▶ [Text shown]
========================================================================
The quantity of money in the United States is not reduced by any of these operations and thus there is no basis for overall spending in the United States being reduced either. And to whatever extent the quantity of money might be reduced, say because Indians wish to add some of the dollars they have earned to their cash reserves, the reduction is more than made up by the continuing increase in the overall quantity of money, an increase that we have seen would occur even under the purest gold standard, though, of course, at a less rapid rate than is the case today.43 The only reasonable conclusion to be drawn from all this is that the overall average of money wage rates does not fall as the result of outsourcing. This is because the economy-wide aggregate demand for labor will be rising and almost certainly rising as fast or faster than any increase in the overall aggregate supply of labor.
Competition, Comparative Advantage, and Capital Accumulation
The preceding discussion of outsourcing illustrates the fact that innovation and competition continually change the specifics of comparative advantage, i.e., that which it is relatively most advantageous for a country or an individual to produce. Prior to the advent of modern, high-speed communications, comparative advantage did not include outsourcing. Today, as we have seen, it certainly does. The innovations that resulted in computers, the internet, and greatly improved telephone communications, and the further innovation of seeing how these developments could be fitted together to make possible outsourcing, have given India a comparative advantage that until recently it did not possess. They have also changed what constitutes comparative advantage for the American workers who have been displaced by Indian competition.
========================================================================
▶ [Problem description]
Can you copy, word for word, the stretch of the outsourcing passage that begins at the words "Competition, Comparative Advantage, and" and stops after "by Indian competition."?

▶ [Extracted data]
========================================================================
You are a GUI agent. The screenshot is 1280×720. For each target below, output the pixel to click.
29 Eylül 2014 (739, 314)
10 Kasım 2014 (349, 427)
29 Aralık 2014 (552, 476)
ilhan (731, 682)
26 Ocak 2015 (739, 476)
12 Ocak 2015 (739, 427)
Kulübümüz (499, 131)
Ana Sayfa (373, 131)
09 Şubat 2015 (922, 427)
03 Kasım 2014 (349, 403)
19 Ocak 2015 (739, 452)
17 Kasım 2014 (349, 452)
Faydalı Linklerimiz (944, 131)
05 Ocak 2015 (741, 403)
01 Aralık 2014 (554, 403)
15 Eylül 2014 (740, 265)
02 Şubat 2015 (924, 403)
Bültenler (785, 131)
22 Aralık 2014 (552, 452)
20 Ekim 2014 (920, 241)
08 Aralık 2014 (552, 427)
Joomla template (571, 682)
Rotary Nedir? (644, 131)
========================================================================
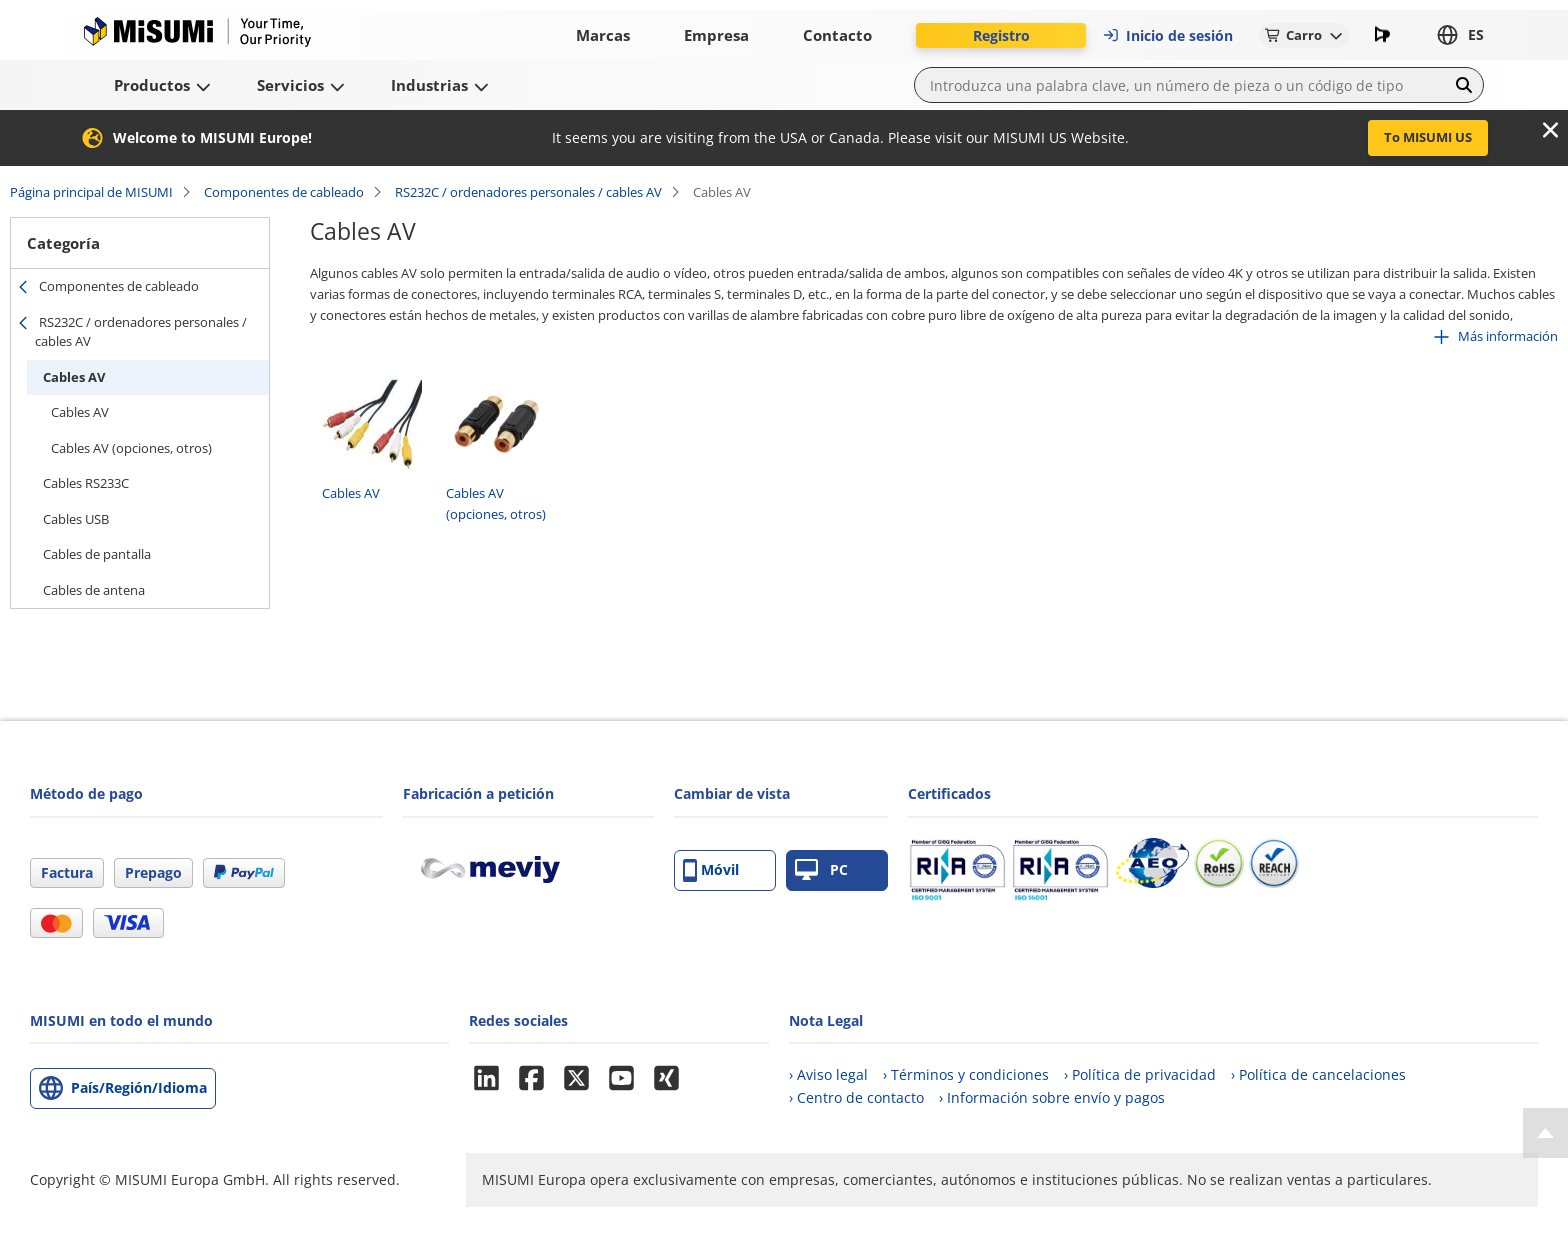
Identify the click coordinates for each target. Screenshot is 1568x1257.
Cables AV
========================================================================
▶ [Reply]
Competition, Comparative Advantage, and Capital Accumulation
The preceding discussion of outsourcing illustrates the fact that innovation and competition continually change the specifics of comparative advantage, i.e., that which it is relatively most advantageous for a country or an individual to produce. Prior to the advent of modern, high-speed communications, comparative advantage did not include outsourcing. Today, as we have seen, it certainly does. The innovations that resulted in computers, the internet, and greatly improved telephone communications, and the further innovation of seeing how these developments could be fitted together to make possible outsourcing, have given India a comparative advantage that until recently it did not possess. They have also changed what constitutes comparative advantage for the American workers who have been displaced by Indian competition.